***** EXCERPT PROVIDED

The Intel Core i7-7700K (91W) Review: The New Out-of-the-box Performance Champion
by Ian Cutress on January 3, 2017 12:02 PM ESTOffice Performance
The dynamics of CPU Turbo modes, both Intel and AMD, can cause concern during environments with a variable threaded workload. There is also an added issue of the motherboard remaining consistent, depending on how the motherboard manufacturer wants to add in their own boosting technologies over the ones that Intel would prefer they used. In order to remain consistent, we implement an OS-level unique high performance mode on all the CPUs we test which should override any motherboard manufacturer performance mode.
All of our benchmark results can also be found in our benchmark engine, Bench.
Dolphin Benchmark: link
Many emulators are often bound by single thread CPU performance, and general reports tended to suggest that Haswell provided a significant boost to emulator performance. This benchmark runs a Wii program that raytraces a complex 3D scene inside the Dolphin Wii emulator. Performance on this benchmark is a good proxy of the speed of Dolphin CPU emulation, which is an intensive single core task using most aspects of a CPU. Results are given in minutes, where the Wii itself scores 17.53 minutes.
As shown by the data, the i7-7700K takes the top spot. At stock it edges out an overclocked Core i7-4790K at 4.7 GHz, which is no mean feat. Dolphin is all about high frequency and IPC, which the i7-7700K has the best of both.
WinRAR 5.0.1: link
Our WinRAR test from 2013 is updated to the latest version of WinRAR at the start of 2014. We compress a set of 2867 files across 320 folders totaling 1.52 GB in size – 95% of these files are small typical website files, and the rest (90% of the size) are small 30 second 720p videos.

**********
***** AVAILABLE RECORDS

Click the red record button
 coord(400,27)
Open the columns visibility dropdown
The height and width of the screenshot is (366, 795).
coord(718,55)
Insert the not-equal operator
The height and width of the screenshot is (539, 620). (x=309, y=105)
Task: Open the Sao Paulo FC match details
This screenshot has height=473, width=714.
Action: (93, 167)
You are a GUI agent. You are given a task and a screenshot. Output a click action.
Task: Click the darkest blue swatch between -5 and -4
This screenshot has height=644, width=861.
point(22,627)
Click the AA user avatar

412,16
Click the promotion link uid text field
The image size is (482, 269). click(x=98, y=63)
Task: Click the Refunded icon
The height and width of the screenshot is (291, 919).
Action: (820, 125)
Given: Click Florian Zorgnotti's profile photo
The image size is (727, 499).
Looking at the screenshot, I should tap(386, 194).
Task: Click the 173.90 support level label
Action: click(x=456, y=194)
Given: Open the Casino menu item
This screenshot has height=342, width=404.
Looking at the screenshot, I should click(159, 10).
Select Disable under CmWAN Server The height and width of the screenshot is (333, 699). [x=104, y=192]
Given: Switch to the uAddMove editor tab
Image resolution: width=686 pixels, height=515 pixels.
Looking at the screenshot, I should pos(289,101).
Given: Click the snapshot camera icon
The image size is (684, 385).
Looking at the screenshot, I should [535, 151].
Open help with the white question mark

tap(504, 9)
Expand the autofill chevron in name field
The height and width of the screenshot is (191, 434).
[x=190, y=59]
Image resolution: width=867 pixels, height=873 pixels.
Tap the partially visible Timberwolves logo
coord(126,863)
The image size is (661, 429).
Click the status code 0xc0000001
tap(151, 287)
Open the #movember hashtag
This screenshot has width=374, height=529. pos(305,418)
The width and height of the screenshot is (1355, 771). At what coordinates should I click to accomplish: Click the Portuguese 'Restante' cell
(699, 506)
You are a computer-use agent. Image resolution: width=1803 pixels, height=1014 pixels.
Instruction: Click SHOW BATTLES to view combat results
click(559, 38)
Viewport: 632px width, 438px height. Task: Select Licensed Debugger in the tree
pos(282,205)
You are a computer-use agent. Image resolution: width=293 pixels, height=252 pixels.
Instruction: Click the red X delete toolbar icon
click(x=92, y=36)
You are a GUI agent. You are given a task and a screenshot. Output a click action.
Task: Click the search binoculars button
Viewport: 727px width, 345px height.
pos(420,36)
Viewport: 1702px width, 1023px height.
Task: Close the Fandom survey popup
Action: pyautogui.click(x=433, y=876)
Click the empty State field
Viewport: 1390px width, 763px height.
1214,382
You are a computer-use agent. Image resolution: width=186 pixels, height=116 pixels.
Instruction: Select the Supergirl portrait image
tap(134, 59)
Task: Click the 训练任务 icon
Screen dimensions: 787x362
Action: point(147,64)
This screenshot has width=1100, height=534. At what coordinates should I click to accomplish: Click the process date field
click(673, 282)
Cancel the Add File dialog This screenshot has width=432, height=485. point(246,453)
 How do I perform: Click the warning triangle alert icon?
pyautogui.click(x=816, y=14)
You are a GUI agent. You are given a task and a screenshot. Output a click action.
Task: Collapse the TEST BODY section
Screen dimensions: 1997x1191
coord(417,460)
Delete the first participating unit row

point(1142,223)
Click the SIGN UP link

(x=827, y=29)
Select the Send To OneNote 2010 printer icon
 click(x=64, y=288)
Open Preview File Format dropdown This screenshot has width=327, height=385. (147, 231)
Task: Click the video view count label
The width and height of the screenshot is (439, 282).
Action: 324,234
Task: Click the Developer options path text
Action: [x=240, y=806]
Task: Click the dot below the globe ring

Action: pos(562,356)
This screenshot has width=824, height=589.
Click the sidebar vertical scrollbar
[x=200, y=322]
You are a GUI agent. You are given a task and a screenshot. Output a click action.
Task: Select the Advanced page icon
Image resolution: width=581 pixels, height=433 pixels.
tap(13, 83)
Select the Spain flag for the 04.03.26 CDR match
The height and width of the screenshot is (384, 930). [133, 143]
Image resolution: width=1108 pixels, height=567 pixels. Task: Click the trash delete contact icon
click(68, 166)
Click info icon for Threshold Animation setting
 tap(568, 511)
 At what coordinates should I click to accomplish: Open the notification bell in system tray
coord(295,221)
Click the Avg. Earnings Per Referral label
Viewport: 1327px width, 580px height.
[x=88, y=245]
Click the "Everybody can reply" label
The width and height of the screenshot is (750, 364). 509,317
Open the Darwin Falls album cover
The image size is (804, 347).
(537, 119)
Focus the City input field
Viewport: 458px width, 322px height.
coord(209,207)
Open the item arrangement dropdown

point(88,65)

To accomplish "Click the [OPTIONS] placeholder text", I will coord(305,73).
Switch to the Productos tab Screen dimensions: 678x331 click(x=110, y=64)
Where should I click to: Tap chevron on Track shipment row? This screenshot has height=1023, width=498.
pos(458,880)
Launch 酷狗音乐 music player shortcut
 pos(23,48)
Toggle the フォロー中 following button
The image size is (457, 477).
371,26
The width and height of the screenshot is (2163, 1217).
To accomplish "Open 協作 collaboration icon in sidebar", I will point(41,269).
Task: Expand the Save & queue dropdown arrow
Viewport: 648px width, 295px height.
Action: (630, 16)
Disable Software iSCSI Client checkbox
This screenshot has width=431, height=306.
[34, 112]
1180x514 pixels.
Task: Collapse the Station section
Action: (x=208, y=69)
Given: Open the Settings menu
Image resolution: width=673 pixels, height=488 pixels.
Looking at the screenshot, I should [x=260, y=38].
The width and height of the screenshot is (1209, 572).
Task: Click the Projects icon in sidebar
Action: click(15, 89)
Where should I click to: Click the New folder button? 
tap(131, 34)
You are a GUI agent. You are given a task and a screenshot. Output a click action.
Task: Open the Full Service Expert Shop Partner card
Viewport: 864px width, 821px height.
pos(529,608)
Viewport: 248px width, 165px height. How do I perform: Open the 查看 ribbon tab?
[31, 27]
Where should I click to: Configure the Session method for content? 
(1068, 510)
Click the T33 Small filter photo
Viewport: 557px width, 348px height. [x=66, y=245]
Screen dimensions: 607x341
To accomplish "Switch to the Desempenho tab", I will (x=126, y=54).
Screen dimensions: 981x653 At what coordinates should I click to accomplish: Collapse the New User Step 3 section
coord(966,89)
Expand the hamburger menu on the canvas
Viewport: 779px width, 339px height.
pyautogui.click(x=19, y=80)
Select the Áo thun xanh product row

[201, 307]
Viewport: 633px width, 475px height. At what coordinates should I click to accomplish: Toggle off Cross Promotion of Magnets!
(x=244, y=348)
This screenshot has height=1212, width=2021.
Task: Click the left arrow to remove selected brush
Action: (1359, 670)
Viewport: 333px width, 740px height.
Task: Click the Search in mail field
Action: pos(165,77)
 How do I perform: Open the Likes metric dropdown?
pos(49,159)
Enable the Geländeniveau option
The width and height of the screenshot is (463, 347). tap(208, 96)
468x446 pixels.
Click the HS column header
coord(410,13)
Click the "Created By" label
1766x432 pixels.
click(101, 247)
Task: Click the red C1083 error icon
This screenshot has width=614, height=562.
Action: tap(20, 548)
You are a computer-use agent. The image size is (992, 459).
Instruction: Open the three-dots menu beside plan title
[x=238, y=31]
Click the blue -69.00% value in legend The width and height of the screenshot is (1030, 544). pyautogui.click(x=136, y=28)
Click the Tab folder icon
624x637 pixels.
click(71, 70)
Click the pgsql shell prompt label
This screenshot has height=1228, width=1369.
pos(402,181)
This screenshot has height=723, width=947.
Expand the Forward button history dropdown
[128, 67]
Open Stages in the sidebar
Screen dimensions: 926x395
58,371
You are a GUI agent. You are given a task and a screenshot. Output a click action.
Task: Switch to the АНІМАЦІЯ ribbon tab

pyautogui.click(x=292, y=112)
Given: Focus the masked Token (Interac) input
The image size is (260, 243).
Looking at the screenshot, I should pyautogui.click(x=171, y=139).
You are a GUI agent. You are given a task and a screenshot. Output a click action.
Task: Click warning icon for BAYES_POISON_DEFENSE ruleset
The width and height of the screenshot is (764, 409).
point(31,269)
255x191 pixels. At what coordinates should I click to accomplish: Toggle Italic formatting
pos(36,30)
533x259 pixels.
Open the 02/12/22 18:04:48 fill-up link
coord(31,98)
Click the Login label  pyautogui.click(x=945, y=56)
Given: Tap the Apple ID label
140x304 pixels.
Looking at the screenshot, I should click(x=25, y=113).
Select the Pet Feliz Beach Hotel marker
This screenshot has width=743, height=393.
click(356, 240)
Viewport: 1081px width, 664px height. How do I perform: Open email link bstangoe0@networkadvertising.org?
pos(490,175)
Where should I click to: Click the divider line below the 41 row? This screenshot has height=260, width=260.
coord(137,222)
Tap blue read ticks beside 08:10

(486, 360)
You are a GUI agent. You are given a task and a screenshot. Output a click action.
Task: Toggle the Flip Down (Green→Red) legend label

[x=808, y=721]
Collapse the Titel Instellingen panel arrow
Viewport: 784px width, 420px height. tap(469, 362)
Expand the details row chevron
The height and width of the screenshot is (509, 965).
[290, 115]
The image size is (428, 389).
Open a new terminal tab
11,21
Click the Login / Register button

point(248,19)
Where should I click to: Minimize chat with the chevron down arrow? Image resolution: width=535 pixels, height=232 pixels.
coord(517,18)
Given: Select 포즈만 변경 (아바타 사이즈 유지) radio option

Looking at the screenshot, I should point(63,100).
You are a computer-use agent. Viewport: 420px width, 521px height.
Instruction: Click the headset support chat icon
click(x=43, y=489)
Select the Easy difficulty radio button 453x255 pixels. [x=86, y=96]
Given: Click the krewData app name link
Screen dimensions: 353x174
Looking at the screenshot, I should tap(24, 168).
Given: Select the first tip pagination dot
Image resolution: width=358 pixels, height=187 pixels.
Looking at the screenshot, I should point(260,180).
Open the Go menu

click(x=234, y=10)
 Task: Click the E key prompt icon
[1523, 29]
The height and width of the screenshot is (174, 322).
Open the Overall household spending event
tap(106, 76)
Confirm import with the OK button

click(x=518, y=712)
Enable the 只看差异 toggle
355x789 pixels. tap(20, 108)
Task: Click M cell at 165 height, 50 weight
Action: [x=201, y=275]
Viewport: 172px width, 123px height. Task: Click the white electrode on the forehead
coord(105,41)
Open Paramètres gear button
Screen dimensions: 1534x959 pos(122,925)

**********

> REQUIRED WORK:
1. In the processor review, what time does the Wii itself score on the Dolphin benchmark?
2. Transcribe the stored data entries word for word, from the first entry up to and including the line that contains "Action: (820, 125)".
The stored data entries have no connection to the processor review.

> OUTPUTS:
1. 17.53 minutes.

2.
Click the red record button
 coord(400,27)
Open the columns visibility dropdown
The height and width of the screenshot is (366, 795).
coord(718,55)
Insert the not-equal operator
The height and width of the screenshot is (539, 620). (x=309, y=105)
Task: Open the Sao Paulo FC match details
This screenshot has height=473, width=714.
Action: (93, 167)
You are a GUI agent. You are given a task and a screenshot. Output a click action.
Task: Click the darkest blue swatch between -5 and -4
This screenshot has height=644, width=861.
point(22,627)
Click the AA user avatar

412,16
Click the promotion link uid text field
The image size is (482, 269). click(x=98, y=63)
Task: Click the Refunded icon
The height and width of the screenshot is (291, 919).
Action: (820, 125)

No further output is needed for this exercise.